Posted by Rukshan Uddin on January 30, 2020

Somewhat of a walkthrough…

Sinatra, surprisingly enough was the toughest module I’ve had to face, so I decided to put together a list of handy tips and tricks to help the next student who faces difficulty in doing their project.

Corneal

The easiest way to get a Sinatra project going, where you can utilize CRUD is to use Corneal. Corneal is a gem that will help create models, views and controllers for your project so you can utilize MVC. So we begin with installing Corneal with

gem install corneal

Create a project

To create your project, you first need to prepare a folder for your repo and then type in:

corneal new APP-NAME

APP-NAME being the name of your Sinatra app, I called mine Student-Portfolio

Models

Now we figure out the M of the MVC. M is for Model and to create our models we use

corneal model NAME

NAME being the models you will use for your project. I used User and Project for my models. So I entered :

corneal model User

and

corneal model Project

this will create the models and migrations that our project will use.

Migrations

Once my migrations were created by the Corneal gem all I had to do was enter my fields into it. I used

class CreateUsers < ActiveRecord::Migration

def change

create_table :users do t
  t.string :firstname

  t.string :lastname

  t.string :username

  t.string :password_digest


  t.timestamps null: false

end

end

end

for my Users table and:

class CreateProjects < ActiveRecord::Migration

def change

create_table :projects do |t|
	
  t.string :title
		
  t.string :module
		
  t.string :description
		
  t.string :github
		
  t.integer :user_id
		
  t.timestamps null: false
		
end

end

end

The cool thing is that ActiveRecord and Corneal takes care of most of the work and all I had to do was add the attributes and their types that I wanted my models to have in the migrations file.

Models

The only thing I had to do next was edit the models to include some features. I included has_secure_password to my User model to allow bcrypt and :password_digest to work and has_many :projects to show the relationship that Users had their own projects. I added belongs_to :user to the Project model to show that the User owned the Project.

Views & Controller

Corneal will create many of the views required by a model controller automatically with

corneal controller NAME

NAME being the model that we are building views and controllers for. I once again used Project and User and ended up with all my views and controllers for the models realy to edit.

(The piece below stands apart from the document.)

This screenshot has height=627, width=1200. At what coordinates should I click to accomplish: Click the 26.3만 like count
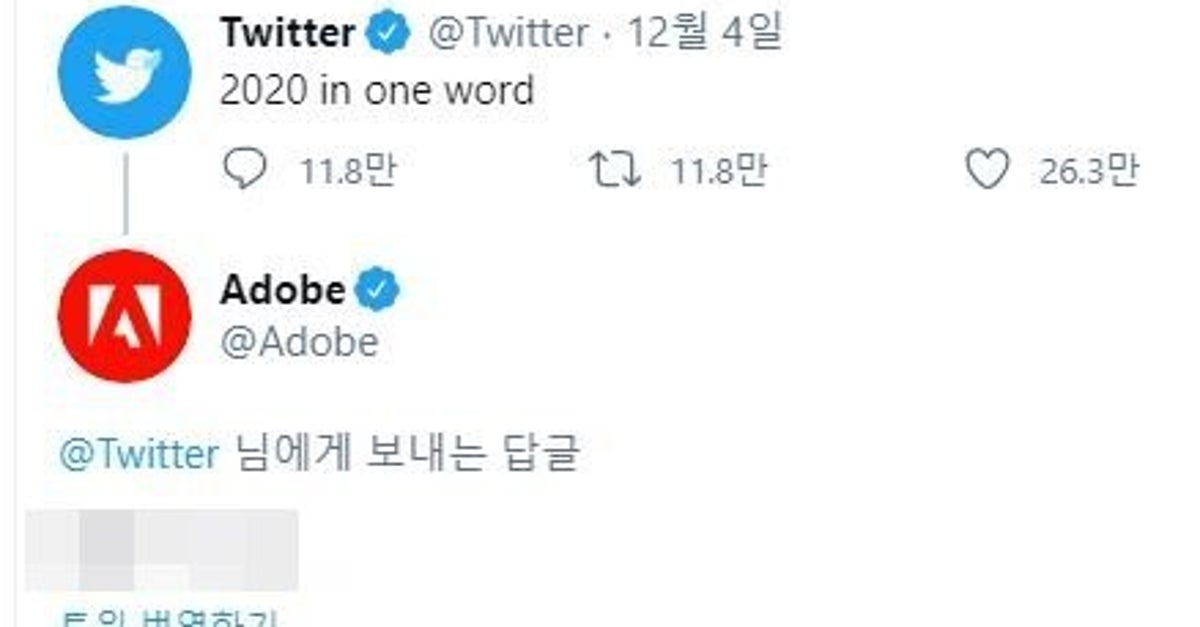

Now although Corneal will create generic views and controller routes, it is up to the coder to really modify wherever they see fit. I for instance did not use all the views created and I also used views not auto-generated. It all depends on the needs of the application. I ended up using all the generated project views, but didn’t use the show or edit views created by the Corneal gem. I did however create two other views in my view/users folder.

Layout

I used the layout.erb file to create some nav bars for my app, not to difficult, just incorporating basic Ruby to check if a user was logged in to display one of 2 nav bars.